------ Data for review ------

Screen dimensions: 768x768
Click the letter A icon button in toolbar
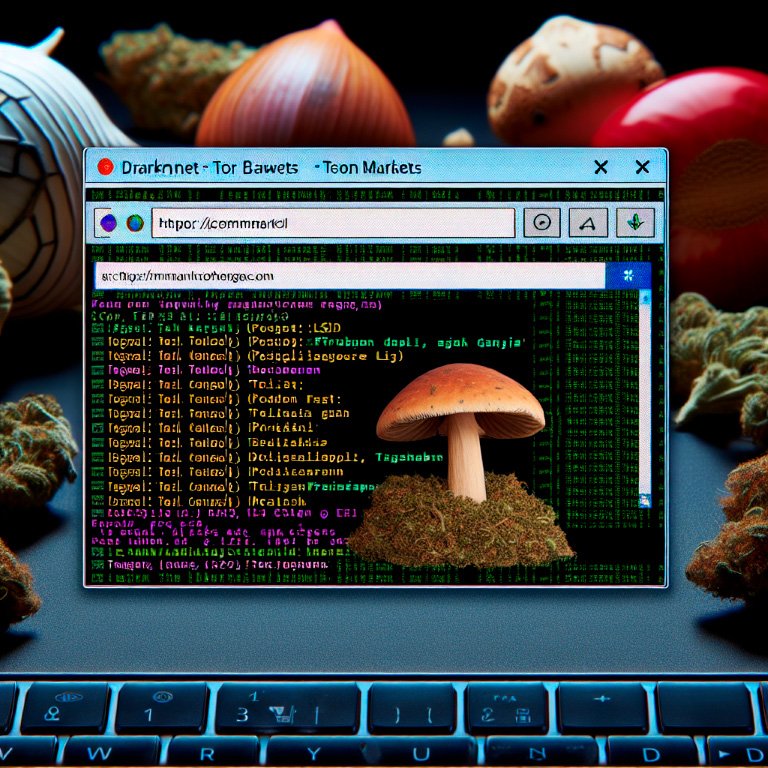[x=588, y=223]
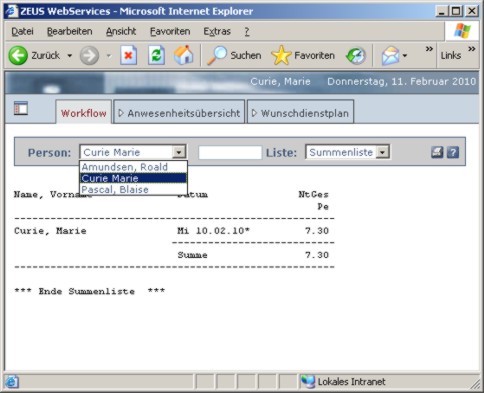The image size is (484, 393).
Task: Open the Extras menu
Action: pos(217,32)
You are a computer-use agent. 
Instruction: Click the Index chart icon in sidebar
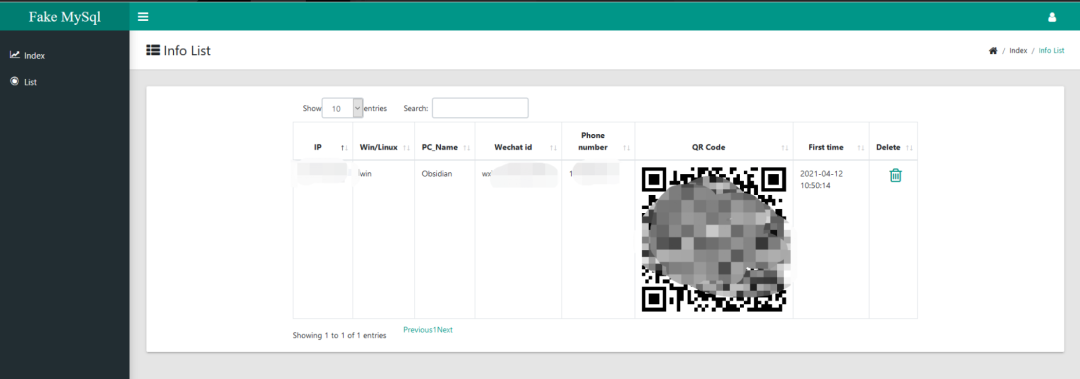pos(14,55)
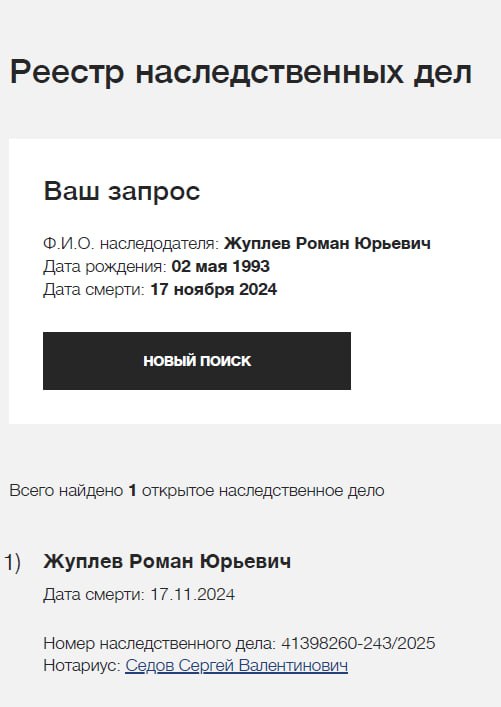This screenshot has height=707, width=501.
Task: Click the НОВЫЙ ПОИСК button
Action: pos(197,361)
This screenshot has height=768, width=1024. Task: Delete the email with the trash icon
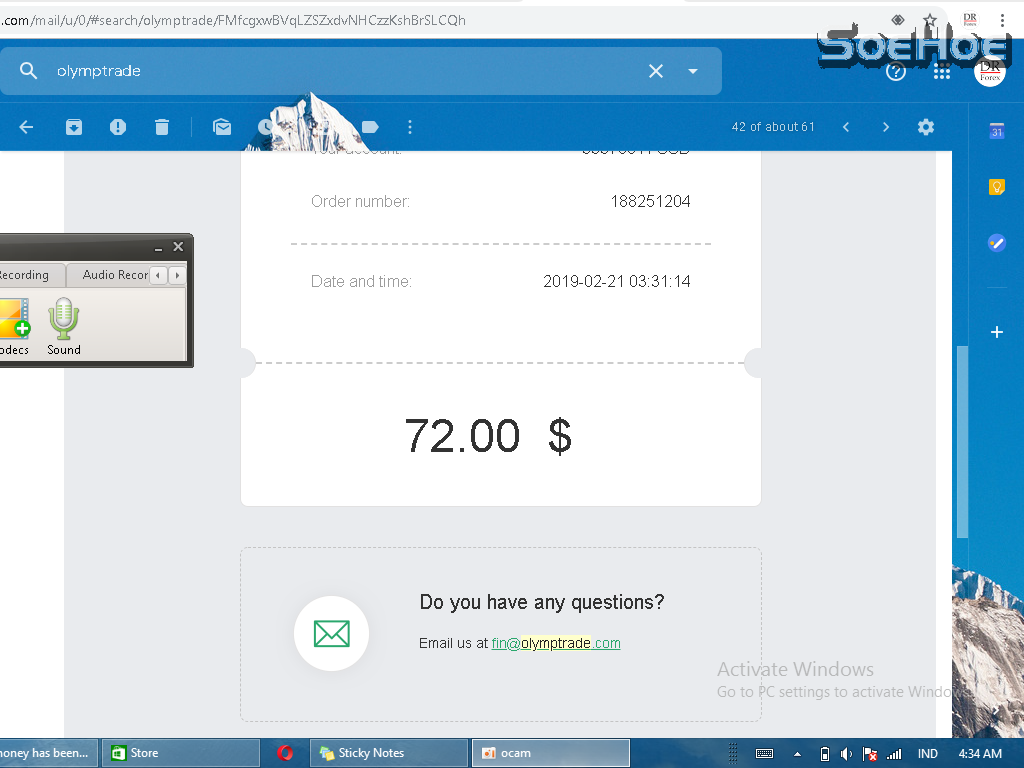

------

Your answer must be an exact copy of every entry, with no pictures in it.

Screen dimensions: 768x768
Click the letter A icon button in toolbar
[x=588, y=223]
The image size is (484, 393).
Task: Open the Extras menu
Action: pos(217,32)
You are a computer-use agent. 
Instruction: Click the Index chart icon in sidebar
pos(14,55)
This screenshot has height=707, width=501.
Task: Click the НОВЫЙ ПОИСК button
Action: pos(197,361)
This screenshot has height=768, width=1024. Task: Delete the email with the trash icon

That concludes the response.